イ 事態が悪化し,各自や会社等の判断により,あるいは,大使館の勧奨により帰国,もしくは第3国に退避する場合,その旨を大使館に連絡しましょう。大使館への通報が困難な場合には,日本の外務省(代表電話:0081-3-3580-3311)へ連絡しましょう。

ロ 大使館が「退避勧告」を出した場合,一般商業便が運航している間はそれを利用して可能な限り早急に国外に退避しましょう。臨時便やチャーター便が手配される場合には,大使館の指示に従いましょう。

ハ 大使館より退避あるいは避難指示が出た場合,緊急避難先を指定することがありますので,その場合は大使館の指示に従いましょう。

Ⅳ 結語

2004年のEU加盟以降,減少傾向にあった犯罪発生件数は,2009年から2011年まで3年連続で前年を上回り,ポーランドの治安情勢は先行き不透明な状況にあります。こうした中,我々がこの国に不慣れな“日本人”である以上,犯罪者には“容易な標的”として認識され続けることでしょう。

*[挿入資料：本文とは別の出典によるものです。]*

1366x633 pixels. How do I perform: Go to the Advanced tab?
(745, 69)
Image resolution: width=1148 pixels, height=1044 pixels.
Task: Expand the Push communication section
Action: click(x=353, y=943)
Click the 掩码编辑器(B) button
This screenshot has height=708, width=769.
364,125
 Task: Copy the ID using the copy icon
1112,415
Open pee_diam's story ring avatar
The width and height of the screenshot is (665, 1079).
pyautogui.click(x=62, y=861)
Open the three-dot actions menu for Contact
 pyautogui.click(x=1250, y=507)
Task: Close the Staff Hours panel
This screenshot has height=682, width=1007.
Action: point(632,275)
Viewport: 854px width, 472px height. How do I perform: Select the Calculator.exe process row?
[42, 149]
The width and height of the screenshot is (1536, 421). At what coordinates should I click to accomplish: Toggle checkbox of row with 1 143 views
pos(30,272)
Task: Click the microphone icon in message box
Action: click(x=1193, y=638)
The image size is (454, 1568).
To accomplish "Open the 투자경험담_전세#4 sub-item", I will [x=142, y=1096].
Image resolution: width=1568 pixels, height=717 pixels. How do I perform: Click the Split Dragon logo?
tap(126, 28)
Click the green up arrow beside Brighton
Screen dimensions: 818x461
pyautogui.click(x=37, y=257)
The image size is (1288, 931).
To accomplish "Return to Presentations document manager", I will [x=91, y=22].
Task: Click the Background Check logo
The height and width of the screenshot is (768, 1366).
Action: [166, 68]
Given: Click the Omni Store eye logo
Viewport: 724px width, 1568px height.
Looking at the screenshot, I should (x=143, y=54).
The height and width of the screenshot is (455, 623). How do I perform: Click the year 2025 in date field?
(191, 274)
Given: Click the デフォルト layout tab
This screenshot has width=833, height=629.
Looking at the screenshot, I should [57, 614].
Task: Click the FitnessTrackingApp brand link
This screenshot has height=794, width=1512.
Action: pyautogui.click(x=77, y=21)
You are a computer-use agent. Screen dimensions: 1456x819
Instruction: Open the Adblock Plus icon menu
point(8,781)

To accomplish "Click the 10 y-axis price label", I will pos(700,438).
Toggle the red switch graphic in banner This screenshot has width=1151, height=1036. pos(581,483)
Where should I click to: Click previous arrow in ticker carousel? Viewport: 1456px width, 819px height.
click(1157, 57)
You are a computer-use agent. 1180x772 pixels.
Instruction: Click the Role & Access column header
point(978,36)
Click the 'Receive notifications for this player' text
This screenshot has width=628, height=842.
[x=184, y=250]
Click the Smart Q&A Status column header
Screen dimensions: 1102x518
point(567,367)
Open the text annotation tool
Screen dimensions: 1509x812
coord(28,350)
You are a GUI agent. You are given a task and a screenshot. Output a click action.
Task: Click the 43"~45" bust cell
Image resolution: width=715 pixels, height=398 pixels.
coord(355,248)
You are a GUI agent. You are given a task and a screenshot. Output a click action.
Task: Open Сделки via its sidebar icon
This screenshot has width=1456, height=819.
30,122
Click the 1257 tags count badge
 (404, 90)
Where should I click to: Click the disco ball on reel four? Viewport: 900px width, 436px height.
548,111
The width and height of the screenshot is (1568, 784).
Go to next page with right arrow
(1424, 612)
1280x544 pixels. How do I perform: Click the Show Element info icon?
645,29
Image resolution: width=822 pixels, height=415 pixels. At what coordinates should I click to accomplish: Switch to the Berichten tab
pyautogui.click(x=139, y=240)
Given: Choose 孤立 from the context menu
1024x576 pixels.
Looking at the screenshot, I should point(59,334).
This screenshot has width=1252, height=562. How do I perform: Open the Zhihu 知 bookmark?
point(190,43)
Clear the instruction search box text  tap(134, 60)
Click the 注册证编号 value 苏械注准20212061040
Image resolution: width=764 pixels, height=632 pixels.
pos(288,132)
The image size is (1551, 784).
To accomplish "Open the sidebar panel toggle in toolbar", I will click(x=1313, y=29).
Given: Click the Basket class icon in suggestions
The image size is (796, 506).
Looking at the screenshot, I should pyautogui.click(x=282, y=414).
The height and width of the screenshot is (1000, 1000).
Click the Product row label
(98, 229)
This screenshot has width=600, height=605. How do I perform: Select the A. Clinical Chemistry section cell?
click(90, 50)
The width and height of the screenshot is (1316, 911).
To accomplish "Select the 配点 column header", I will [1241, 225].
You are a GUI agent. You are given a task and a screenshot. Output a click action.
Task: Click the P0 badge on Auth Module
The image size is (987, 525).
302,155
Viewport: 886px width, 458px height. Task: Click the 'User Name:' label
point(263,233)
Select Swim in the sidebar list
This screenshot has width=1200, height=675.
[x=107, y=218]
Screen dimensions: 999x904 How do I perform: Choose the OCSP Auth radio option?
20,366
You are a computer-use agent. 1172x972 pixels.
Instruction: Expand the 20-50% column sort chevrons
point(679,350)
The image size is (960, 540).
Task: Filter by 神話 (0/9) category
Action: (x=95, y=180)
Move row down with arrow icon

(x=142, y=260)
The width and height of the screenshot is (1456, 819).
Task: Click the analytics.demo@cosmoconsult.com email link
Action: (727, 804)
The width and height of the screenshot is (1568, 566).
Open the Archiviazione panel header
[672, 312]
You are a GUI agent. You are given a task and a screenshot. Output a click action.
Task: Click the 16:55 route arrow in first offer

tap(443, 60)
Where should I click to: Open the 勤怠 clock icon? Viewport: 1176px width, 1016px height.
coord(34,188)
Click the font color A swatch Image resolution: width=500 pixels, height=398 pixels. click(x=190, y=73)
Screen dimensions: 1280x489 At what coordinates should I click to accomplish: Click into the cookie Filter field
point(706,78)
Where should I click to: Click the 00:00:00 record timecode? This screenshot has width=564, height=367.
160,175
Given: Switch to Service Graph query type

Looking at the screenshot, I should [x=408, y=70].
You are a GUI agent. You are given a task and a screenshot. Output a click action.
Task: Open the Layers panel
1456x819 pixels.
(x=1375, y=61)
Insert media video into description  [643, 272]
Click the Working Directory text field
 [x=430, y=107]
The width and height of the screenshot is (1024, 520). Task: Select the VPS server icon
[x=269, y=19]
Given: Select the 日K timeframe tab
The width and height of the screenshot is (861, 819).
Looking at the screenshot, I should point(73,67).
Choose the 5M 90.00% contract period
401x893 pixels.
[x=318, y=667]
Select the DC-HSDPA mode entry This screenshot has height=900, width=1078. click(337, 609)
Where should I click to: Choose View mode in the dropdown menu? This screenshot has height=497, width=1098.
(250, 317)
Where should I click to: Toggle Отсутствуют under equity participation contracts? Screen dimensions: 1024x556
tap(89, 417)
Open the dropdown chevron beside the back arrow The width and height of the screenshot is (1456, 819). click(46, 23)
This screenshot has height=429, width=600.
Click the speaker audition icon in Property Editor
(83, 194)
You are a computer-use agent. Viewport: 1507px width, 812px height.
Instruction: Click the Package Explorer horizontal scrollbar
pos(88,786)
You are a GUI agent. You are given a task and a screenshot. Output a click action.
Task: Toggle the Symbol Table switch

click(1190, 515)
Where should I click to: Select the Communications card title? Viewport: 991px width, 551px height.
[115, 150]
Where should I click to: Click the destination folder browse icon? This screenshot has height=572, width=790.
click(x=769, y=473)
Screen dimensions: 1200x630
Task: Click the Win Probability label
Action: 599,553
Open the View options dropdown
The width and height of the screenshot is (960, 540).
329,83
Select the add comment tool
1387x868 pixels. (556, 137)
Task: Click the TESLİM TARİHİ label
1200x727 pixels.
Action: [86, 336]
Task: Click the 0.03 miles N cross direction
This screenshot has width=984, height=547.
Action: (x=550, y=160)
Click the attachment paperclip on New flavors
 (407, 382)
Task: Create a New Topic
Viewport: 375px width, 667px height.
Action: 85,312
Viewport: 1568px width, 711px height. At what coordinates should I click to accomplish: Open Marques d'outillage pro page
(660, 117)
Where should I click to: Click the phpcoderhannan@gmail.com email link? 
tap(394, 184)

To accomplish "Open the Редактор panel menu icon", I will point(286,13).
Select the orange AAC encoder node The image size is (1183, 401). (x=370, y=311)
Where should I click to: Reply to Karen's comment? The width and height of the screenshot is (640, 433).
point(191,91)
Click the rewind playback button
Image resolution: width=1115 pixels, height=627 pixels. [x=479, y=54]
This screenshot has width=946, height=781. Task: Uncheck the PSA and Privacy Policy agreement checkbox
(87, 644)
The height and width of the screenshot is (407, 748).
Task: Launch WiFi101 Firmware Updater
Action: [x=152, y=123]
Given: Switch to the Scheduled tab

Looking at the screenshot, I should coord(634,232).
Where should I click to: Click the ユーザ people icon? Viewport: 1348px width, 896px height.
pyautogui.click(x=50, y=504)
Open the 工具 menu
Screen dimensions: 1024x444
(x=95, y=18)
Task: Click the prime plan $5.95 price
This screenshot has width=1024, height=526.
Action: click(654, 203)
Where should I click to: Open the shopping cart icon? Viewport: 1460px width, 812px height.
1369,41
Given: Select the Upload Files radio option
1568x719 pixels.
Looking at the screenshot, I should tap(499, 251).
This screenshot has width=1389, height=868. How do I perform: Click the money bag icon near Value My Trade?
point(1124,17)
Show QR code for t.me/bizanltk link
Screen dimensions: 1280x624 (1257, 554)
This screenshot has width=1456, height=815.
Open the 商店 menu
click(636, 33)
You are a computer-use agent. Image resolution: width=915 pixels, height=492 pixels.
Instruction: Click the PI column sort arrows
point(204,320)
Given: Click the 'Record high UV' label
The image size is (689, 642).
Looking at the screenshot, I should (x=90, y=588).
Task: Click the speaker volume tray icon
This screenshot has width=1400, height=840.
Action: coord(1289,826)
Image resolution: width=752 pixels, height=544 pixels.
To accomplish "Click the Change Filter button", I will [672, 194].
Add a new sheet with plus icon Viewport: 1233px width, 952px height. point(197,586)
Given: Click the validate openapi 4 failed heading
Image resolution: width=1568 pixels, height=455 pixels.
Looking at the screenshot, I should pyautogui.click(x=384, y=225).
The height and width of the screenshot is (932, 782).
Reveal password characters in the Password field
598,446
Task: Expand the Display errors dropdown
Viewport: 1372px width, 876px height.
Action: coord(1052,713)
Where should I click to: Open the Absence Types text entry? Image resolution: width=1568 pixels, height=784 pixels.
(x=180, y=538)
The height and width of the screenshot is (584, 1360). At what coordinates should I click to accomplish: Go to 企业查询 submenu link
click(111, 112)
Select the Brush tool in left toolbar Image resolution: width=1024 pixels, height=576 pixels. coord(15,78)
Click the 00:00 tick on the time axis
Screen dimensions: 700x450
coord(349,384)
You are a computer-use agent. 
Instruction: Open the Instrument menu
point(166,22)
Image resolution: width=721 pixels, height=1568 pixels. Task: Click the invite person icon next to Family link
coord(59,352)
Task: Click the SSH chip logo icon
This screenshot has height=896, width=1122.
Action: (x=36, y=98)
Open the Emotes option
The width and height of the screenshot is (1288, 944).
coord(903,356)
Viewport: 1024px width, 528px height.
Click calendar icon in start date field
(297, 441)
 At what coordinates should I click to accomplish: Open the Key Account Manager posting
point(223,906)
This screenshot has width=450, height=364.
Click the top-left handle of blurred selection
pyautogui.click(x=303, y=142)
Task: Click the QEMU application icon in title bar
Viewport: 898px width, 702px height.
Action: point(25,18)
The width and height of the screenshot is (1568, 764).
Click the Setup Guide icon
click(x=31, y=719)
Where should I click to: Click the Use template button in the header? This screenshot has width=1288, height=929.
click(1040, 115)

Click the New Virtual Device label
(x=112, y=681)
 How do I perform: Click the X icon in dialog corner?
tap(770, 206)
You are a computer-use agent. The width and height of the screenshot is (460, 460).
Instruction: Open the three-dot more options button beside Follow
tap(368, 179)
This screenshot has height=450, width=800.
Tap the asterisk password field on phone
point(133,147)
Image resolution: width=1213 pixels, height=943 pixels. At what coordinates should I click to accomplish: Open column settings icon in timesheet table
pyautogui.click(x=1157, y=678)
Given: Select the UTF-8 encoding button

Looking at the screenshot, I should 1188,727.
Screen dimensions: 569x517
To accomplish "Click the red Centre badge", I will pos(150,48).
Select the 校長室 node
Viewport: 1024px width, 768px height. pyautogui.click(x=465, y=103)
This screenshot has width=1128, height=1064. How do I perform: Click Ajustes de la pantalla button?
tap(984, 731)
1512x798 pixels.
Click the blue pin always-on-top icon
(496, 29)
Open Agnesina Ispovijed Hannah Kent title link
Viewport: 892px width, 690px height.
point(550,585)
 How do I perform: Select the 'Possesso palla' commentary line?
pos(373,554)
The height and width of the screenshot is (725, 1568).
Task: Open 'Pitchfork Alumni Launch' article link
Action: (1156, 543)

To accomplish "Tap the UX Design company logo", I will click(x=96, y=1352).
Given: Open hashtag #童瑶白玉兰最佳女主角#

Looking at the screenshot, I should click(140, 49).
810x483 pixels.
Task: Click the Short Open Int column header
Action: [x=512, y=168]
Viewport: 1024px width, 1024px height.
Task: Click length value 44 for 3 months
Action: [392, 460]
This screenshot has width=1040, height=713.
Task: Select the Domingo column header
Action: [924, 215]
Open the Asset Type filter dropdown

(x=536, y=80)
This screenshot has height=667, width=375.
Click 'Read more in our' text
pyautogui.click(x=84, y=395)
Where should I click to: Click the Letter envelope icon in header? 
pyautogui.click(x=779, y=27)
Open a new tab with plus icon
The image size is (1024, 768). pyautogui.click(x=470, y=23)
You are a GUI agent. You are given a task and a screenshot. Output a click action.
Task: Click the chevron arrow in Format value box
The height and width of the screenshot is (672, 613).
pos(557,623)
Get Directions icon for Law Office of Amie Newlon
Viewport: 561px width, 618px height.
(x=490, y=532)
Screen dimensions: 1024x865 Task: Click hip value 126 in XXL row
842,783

まして,“ニッポン人”は世界でもカネ持ちとみられています。同じ程度の防犯対策を施していても,ポーランド人と日本人ではどちらが狙われやすいでしょうか?

大事なことは,“ソフト”と“ハード”です。

“ソフト”とは,我々自身の意識であり,“ハード”とは,警報装置や鍵などの防犯装置のことです。どちらが欠けても機能しません。

これを御覧になった方には,「何をおおげさな」と思われるかもしれません。そうかもしれませんが,犯罪とは“偶然と必然の混合物”です。今まで運が良かっただけなのかもしれません。

この「安全の手引き」をお読みになり,“必然”を下げるよう,防犯を再考していただければ幸いです。